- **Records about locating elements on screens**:

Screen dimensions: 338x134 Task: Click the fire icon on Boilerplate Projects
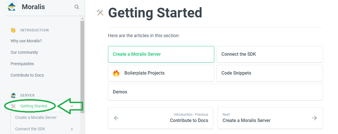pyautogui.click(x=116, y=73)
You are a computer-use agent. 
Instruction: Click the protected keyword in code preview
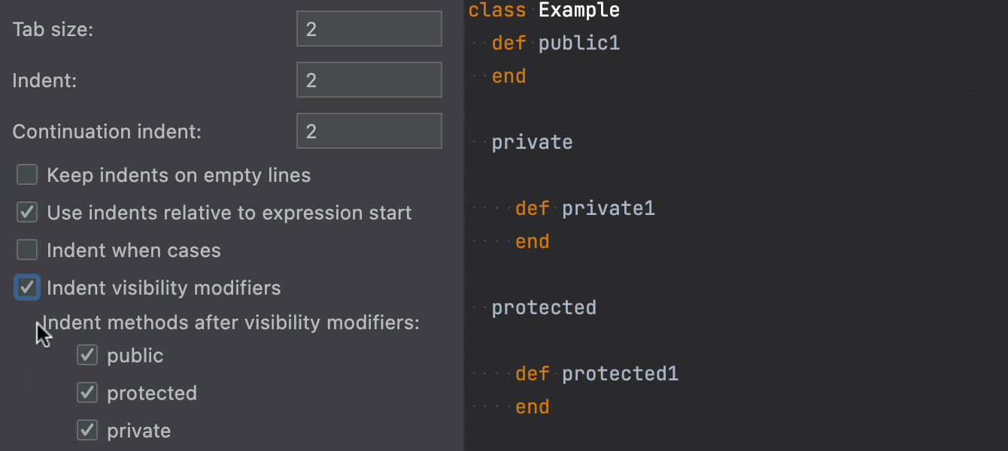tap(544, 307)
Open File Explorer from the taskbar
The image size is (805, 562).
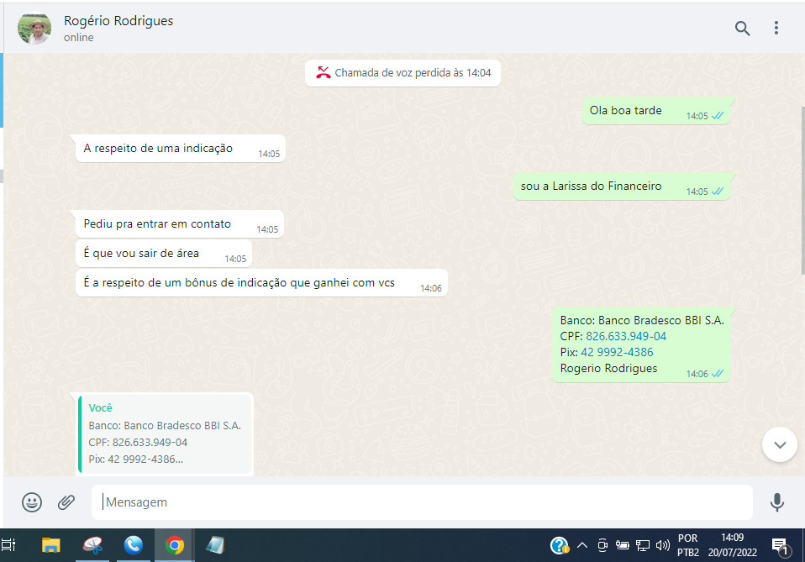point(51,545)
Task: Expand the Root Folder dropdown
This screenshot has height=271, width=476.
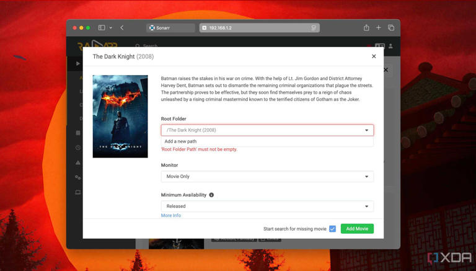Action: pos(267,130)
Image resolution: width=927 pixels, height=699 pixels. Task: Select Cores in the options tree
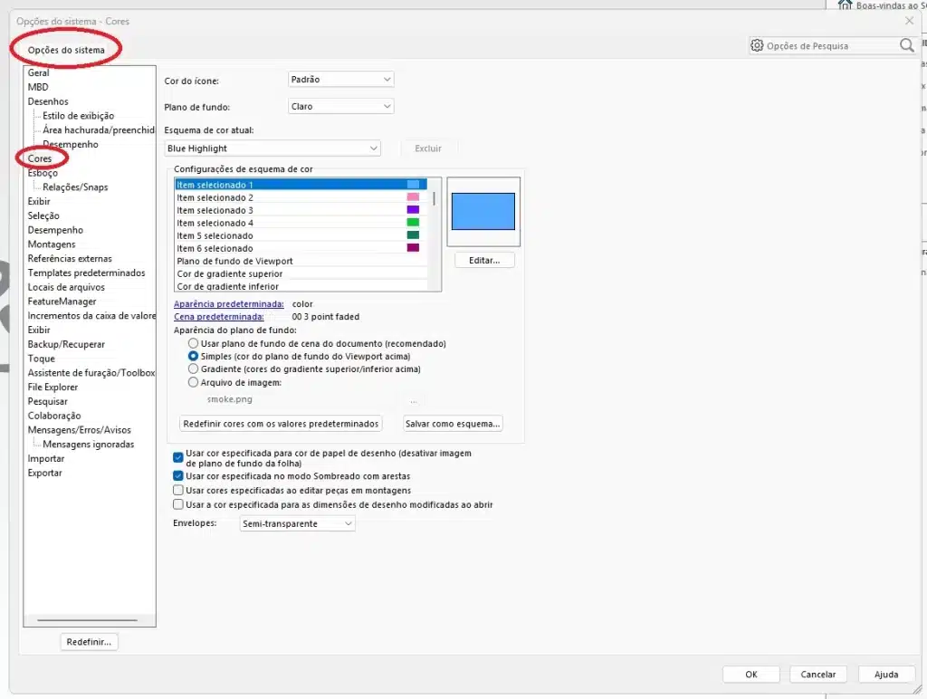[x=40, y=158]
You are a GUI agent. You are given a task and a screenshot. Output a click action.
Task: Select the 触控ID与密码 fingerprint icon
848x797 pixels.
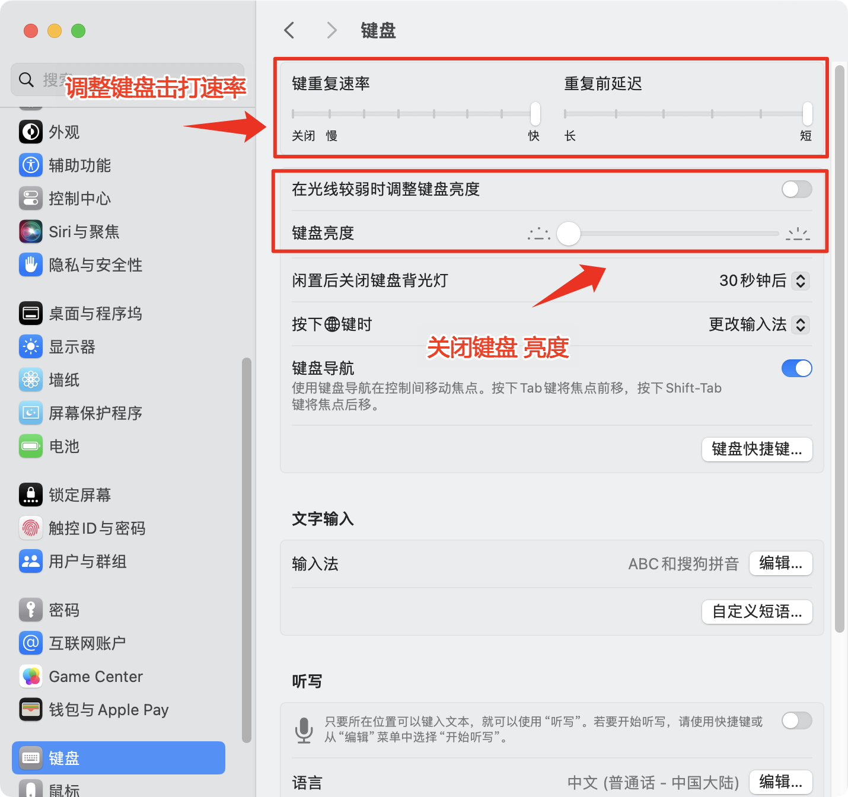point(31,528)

* * *

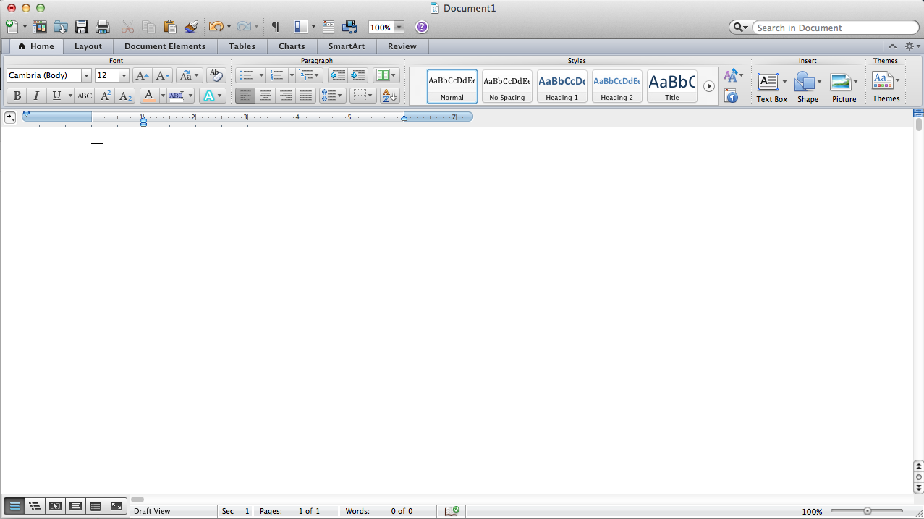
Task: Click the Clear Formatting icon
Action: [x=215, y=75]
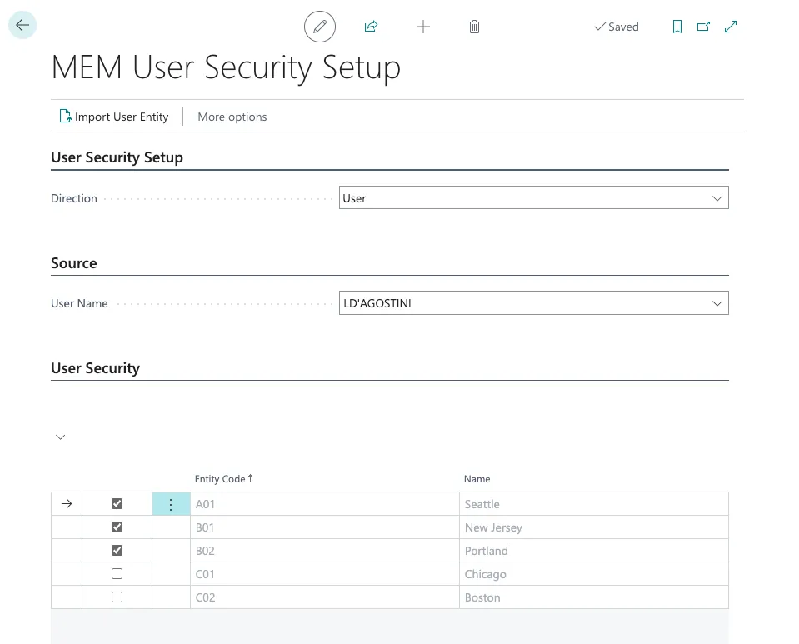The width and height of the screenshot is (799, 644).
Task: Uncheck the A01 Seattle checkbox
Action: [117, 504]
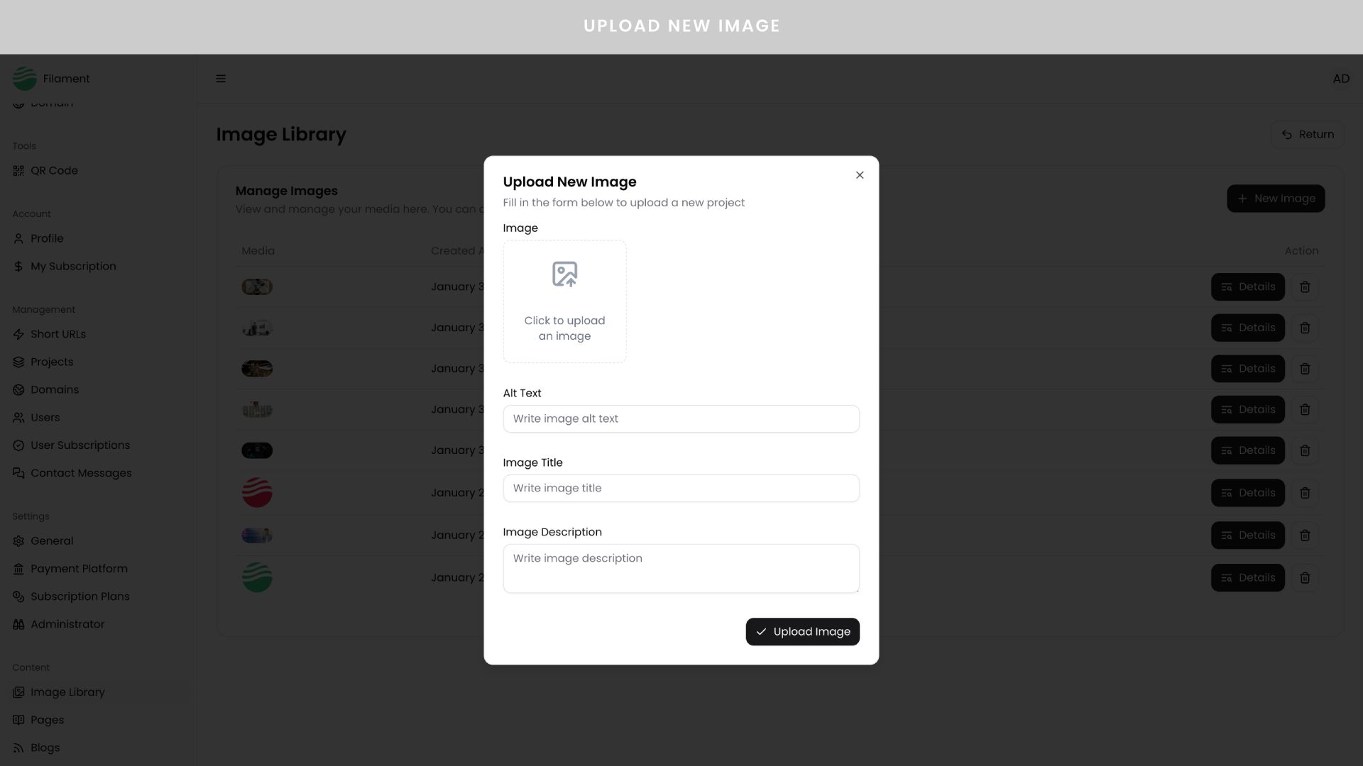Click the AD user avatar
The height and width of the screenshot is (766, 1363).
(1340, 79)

- **Work required**:
Copy out the entries word for word, from the line containing "Screen dimensions: 338x134" through the line containing "[x=40, y=158]", inclusive. Omit the pictures from your answer.

- **Written reply**:
Screen dimensions: 338x134 Task: Click the fire icon on Boilerplate Projects
pyautogui.click(x=116, y=73)
You are a computer-use agent. 
Instruction: Click the protected keyword in code preview
tap(544, 307)
Open File Explorer from the taskbar
The image size is (805, 562).
point(51,545)
Task: Expand the Root Folder dropdown
This screenshot has height=271, width=476.
Action: pos(267,130)
Image resolution: width=927 pixels, height=699 pixels. Task: Select Cores in the options tree
[x=40, y=158]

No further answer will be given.